Task requirements
Take the material below and reproduce, word for word, only the lines from the line with "You are a computer-use agent. 859x827 pixels." through the line with "Task: Open the Copilot sidebar icon".

BEGIN Data shown

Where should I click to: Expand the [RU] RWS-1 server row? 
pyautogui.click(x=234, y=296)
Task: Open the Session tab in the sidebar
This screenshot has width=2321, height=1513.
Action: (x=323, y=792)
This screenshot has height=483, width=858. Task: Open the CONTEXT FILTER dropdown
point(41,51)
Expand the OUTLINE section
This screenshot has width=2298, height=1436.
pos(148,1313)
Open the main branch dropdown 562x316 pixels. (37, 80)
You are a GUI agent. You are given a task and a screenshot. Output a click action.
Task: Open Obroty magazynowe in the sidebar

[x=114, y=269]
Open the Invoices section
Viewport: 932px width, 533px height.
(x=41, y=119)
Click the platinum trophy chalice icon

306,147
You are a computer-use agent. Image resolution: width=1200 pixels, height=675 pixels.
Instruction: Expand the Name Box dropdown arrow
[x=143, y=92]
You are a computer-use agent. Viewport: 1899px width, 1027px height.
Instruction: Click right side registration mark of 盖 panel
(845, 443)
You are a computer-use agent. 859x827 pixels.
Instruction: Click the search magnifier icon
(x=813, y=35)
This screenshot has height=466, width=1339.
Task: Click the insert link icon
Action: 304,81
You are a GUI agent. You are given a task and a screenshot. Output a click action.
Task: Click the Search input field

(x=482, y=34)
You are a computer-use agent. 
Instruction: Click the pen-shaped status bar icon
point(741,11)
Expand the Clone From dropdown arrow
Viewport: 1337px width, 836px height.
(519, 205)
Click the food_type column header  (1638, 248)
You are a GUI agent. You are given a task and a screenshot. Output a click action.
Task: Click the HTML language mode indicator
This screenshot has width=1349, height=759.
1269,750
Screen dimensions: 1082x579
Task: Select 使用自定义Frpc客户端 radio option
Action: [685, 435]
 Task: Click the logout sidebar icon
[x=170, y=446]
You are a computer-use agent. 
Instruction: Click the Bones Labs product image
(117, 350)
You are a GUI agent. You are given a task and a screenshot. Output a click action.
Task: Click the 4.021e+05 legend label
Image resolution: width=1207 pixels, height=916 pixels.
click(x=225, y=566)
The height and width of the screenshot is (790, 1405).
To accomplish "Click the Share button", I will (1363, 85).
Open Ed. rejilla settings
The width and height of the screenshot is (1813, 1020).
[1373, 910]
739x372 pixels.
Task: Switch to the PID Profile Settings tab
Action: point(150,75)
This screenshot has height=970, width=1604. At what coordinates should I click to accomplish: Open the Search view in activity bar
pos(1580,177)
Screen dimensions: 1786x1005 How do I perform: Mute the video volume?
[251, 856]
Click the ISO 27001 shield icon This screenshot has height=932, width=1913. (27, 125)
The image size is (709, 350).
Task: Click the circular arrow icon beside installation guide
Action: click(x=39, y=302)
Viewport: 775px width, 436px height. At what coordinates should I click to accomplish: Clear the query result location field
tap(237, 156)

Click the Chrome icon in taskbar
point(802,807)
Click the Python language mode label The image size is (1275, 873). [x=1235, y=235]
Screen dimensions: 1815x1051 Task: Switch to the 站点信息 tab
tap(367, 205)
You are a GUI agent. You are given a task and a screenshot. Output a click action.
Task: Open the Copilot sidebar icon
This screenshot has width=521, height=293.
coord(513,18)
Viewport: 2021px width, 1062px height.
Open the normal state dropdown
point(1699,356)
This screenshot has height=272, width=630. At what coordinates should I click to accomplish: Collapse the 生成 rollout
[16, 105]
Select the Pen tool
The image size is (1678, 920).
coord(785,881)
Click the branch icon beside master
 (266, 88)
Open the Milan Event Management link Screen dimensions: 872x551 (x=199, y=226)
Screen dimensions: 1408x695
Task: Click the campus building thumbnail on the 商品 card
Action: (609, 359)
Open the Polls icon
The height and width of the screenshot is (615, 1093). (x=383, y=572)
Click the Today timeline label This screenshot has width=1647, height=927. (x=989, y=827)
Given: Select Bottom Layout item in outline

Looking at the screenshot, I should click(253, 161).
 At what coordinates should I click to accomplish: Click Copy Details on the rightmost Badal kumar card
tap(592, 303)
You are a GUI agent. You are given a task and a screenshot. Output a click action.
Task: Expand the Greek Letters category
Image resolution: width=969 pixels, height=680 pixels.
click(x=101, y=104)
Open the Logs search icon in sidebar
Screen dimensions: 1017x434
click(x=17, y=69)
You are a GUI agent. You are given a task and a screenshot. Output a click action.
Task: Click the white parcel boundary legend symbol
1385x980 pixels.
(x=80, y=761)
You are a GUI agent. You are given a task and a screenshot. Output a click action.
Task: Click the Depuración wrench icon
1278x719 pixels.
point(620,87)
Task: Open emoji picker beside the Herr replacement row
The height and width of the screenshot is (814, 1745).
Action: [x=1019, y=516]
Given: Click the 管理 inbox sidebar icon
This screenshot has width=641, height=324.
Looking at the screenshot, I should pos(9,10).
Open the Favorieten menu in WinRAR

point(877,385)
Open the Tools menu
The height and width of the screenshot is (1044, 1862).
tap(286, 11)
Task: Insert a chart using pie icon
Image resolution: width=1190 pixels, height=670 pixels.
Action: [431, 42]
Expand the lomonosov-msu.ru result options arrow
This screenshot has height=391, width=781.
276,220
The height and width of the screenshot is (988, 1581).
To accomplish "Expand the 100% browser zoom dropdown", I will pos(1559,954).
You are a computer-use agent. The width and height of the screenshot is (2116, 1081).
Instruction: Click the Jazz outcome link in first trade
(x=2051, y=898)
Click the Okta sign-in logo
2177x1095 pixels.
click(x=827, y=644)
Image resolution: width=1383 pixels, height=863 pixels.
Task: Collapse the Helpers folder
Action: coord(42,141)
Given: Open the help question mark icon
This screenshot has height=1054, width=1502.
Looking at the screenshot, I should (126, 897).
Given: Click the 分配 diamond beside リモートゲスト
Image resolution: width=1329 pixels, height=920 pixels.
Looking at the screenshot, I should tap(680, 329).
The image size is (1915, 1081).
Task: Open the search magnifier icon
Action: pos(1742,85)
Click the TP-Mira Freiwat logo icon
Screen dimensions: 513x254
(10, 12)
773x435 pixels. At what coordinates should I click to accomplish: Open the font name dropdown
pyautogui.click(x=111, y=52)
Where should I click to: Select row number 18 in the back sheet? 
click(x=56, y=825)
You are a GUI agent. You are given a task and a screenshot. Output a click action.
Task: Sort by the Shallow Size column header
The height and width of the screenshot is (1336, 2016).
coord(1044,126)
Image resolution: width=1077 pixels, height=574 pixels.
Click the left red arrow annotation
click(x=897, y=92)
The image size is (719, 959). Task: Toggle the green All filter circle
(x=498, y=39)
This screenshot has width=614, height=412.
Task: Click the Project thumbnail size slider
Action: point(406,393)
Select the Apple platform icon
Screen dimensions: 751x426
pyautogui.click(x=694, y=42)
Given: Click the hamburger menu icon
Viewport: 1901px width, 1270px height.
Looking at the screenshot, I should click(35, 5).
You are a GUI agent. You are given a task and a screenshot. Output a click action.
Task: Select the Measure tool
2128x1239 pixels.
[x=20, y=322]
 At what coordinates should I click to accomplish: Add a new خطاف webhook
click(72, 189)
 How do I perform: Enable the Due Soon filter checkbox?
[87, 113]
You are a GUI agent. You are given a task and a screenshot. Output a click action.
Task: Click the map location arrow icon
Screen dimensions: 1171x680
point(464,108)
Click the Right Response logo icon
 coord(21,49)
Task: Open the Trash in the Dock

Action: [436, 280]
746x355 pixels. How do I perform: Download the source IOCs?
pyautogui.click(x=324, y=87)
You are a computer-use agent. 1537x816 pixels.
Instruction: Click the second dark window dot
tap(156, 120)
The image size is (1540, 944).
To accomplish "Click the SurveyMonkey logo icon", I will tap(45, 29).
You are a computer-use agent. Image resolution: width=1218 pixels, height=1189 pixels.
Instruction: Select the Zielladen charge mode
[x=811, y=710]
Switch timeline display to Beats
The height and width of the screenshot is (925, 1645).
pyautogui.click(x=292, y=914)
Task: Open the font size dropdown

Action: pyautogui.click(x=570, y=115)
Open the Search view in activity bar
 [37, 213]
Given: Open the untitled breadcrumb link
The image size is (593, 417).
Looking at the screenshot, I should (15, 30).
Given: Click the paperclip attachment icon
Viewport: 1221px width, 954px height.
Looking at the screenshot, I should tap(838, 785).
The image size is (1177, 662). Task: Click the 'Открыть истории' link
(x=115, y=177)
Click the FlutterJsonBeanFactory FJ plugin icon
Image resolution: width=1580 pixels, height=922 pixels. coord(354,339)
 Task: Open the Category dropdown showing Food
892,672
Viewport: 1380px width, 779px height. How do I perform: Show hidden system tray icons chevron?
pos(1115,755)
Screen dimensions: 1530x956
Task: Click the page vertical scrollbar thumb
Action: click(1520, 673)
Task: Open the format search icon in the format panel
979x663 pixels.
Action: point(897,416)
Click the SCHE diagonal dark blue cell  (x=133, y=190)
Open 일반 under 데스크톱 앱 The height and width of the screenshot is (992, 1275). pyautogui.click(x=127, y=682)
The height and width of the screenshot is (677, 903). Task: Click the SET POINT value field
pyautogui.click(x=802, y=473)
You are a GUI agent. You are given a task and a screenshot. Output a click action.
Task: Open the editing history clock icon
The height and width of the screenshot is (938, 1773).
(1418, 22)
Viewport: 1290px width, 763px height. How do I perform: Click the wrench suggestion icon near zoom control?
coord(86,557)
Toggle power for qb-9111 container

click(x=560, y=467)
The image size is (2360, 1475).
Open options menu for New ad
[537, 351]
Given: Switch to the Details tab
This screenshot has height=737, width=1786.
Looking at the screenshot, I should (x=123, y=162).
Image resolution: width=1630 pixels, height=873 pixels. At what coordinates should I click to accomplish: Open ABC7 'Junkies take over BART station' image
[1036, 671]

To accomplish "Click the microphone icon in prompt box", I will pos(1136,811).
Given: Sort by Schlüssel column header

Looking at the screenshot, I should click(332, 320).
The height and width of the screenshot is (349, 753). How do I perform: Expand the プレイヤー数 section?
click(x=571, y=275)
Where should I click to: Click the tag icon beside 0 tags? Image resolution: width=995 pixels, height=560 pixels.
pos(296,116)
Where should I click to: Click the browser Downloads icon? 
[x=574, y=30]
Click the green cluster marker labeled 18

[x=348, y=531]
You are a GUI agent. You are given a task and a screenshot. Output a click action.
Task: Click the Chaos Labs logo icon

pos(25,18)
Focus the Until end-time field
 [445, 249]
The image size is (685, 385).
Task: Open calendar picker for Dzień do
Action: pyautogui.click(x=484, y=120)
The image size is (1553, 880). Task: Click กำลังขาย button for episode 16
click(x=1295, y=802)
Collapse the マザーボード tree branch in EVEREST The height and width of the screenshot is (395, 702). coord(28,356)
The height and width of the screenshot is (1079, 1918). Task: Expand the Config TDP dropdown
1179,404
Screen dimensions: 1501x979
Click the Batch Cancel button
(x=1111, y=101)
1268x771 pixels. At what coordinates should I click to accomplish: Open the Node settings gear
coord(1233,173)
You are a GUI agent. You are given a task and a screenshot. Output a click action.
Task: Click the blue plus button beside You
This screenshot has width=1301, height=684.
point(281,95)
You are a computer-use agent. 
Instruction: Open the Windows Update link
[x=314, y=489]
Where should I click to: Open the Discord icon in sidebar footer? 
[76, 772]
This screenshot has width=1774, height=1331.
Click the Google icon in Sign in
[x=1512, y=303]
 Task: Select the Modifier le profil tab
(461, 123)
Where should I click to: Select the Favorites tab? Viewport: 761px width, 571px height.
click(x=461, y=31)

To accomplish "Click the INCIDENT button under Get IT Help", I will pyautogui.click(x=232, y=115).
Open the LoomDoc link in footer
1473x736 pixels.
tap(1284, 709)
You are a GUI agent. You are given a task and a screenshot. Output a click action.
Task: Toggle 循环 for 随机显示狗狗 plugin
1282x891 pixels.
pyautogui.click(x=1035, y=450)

END Data shown

Finished task
You are a computer-use agent. 859x827 pixels.
Instruction: Click the search magnifier icon
(x=813, y=35)
This screenshot has height=466, width=1339.
Task: Click the insert link icon
Action: 304,81
You are a GUI agent. You are given a task and a screenshot. Output a click action.
Task: Click the Search input field

(x=482, y=34)
You are a computer-use agent. 
Instruction: Click the pen-shaped status bar icon
point(741,11)
Expand the Clone From dropdown arrow
Viewport: 1337px width, 836px height.
(519, 205)
Click the food_type column header  (1638, 248)
You are a GUI agent. You are given a task and a screenshot. Output a click action.
Task: Click the HTML language mode indicator
This screenshot has width=1349, height=759.
1269,750
Screen dimensions: 1082x579
Task: Select 使用自定义Frpc客户端 radio option
Action: [685, 435]
 Task: Click the logout sidebar icon
[x=170, y=446]
You are a computer-use agent. 
Instruction: Click the Bones Labs product image
(117, 350)
You are a GUI agent. You are given a task and a screenshot. Output a click action.
Task: Click the 4.021e+05 legend label
Image resolution: width=1207 pixels, height=916 pixels.
click(x=225, y=566)
The height and width of the screenshot is (790, 1405).
To accomplish "Click the Share button", I will (1363, 85).
Open Ed. rejilla settings
The width and height of the screenshot is (1813, 1020).
[1373, 910]
739x372 pixels.
Task: Switch to the PID Profile Settings tab
Action: point(150,75)
This screenshot has height=970, width=1604. At what coordinates should I click to accomplish: Open the Search view in activity bar
pos(1580,177)
Screen dimensions: 1786x1005 How do I perform: Mute the video volume?
[251, 856]
Click the ISO 27001 shield icon This screenshot has height=932, width=1913. (27, 125)
The image size is (709, 350).
Task: Click the circular arrow icon beside installation guide
Action: click(x=39, y=302)
Viewport: 775px width, 436px height. At what coordinates should I click to accomplish: Clear the query result location field
tap(237, 156)

Click the Chrome icon in taskbar
point(802,807)
Click the Python language mode label The image size is (1275, 873). [x=1235, y=235]
Screen dimensions: 1815x1051 Task: Switch to the 站点信息 tab
tap(367, 205)
You are a GUI agent. You are given a task and a screenshot. Output a click action.
Task: Open the Copilot sidebar icon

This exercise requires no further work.